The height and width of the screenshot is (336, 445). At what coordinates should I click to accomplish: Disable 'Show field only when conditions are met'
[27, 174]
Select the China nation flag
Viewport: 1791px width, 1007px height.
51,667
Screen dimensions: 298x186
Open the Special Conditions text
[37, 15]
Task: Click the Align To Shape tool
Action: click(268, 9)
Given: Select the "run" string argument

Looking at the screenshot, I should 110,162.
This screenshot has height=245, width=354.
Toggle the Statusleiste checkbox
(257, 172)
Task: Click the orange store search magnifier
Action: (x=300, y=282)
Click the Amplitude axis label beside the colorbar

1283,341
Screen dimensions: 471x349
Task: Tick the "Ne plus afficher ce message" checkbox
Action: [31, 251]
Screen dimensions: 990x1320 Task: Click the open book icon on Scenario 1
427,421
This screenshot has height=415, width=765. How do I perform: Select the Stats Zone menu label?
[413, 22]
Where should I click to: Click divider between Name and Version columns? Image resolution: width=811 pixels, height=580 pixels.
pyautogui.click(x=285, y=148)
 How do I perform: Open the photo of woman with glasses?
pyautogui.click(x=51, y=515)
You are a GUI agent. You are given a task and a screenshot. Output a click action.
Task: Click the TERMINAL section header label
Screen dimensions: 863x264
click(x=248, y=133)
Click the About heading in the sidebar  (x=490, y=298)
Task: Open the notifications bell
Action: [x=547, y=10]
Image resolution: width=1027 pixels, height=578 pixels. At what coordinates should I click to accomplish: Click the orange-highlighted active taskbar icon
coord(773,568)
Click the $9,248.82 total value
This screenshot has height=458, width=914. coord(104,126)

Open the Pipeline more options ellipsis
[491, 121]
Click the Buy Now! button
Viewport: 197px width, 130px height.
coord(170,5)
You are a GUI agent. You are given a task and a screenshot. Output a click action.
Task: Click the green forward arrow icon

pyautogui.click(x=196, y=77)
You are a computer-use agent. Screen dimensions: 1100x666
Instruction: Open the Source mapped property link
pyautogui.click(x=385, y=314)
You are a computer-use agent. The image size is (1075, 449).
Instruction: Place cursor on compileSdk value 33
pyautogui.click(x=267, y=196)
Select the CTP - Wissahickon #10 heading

**YOUR INSTRUCTIONS**
Within these records, how many lines include the word "computer"? The reply should be that number alone.

**WRITTEN ANSWER**
2